Copy the material below word for word, starting at the line containing "How do I perform: Open" and stopping after the line containing "point(134,184)". Leave out the pictures.

Data records:

»»

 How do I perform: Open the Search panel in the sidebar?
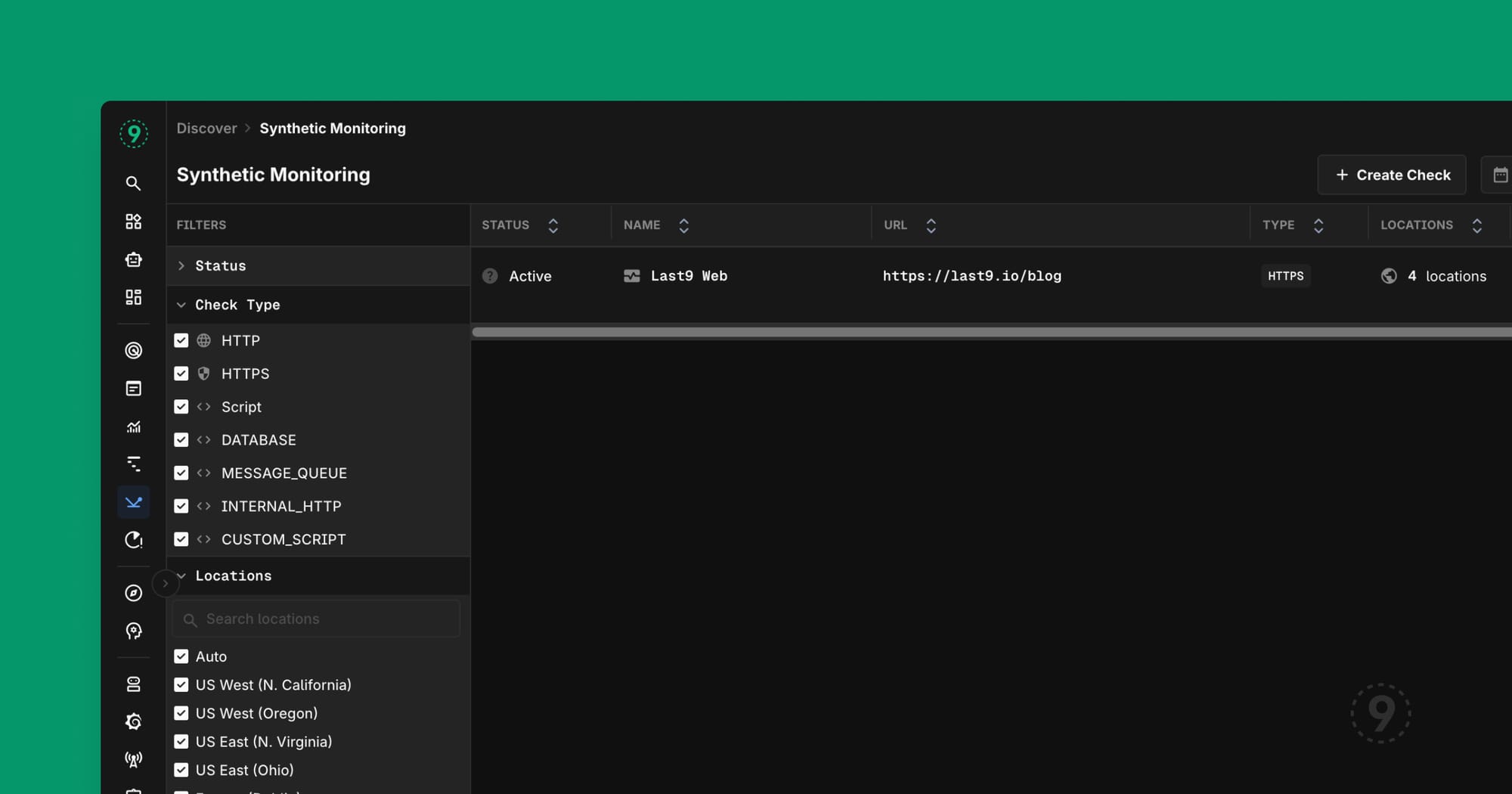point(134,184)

««
»»

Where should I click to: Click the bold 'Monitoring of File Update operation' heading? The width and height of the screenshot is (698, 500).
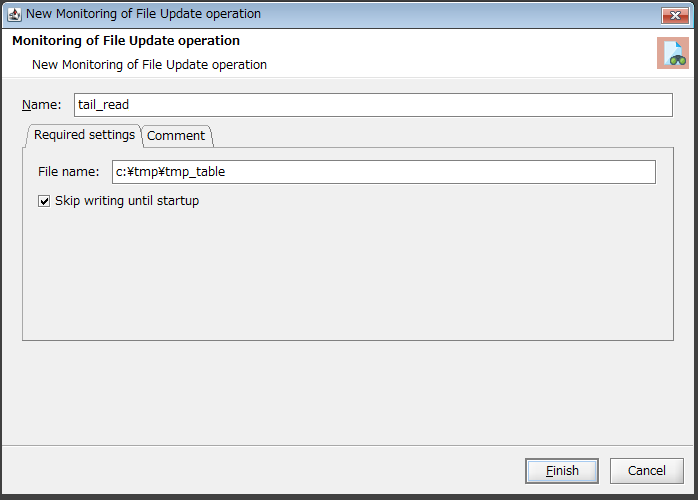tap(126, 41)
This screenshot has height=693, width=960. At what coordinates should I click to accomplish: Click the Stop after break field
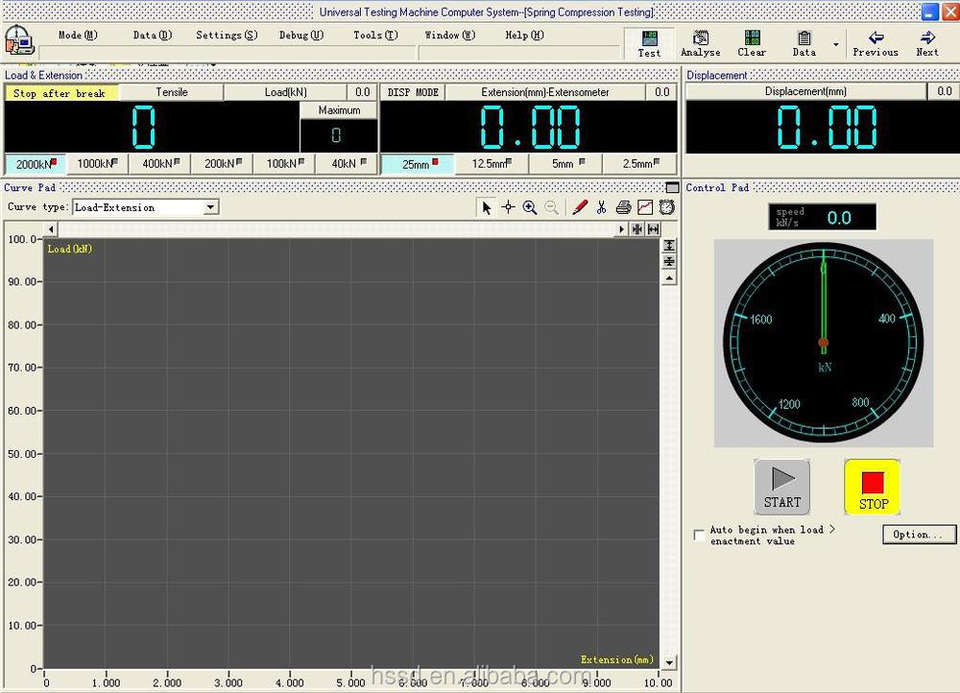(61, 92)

««
»»

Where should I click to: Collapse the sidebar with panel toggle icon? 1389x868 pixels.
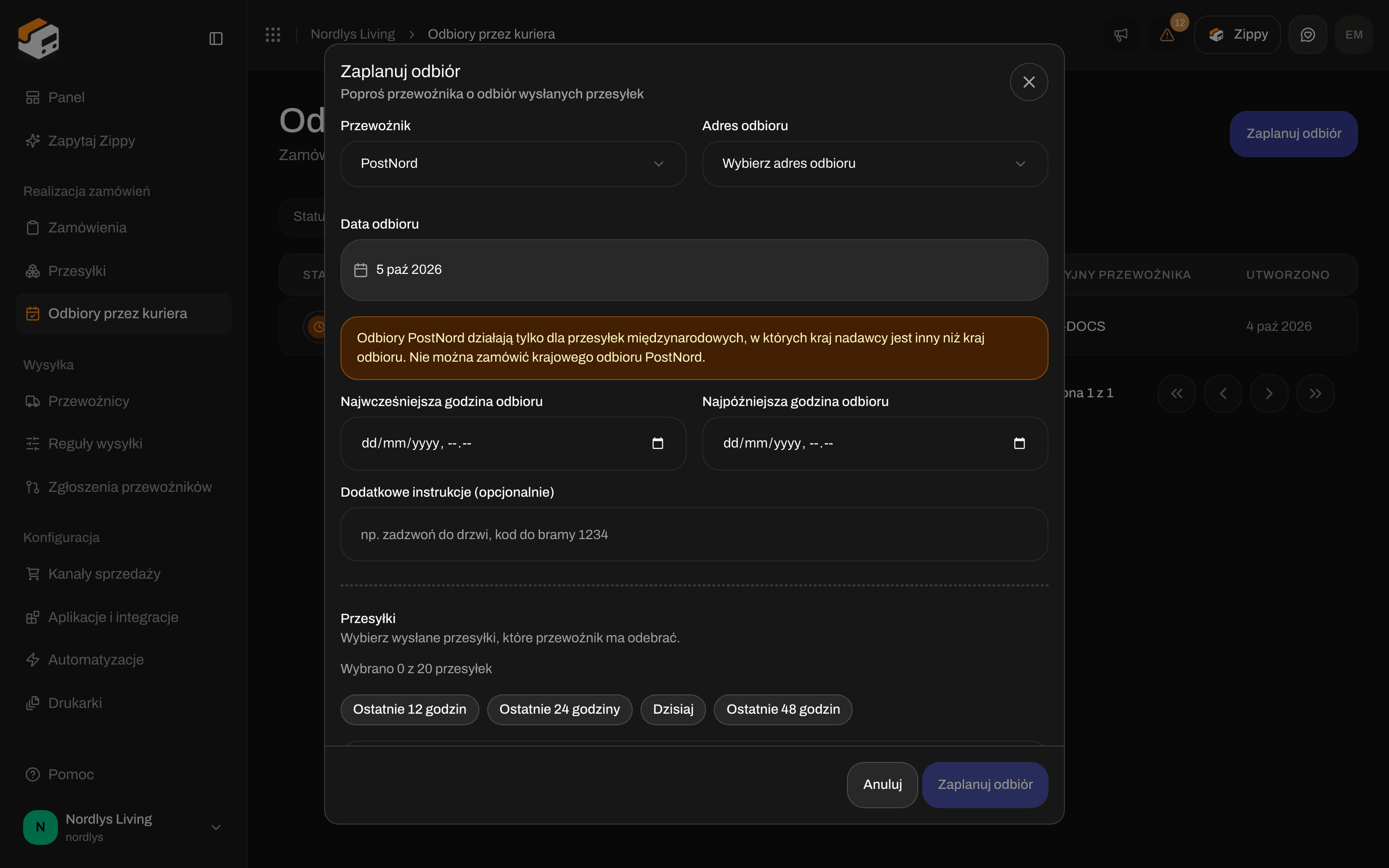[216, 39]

««

Reply:
 How do I perform: Open the Search panel in the sidebar?
point(134,184)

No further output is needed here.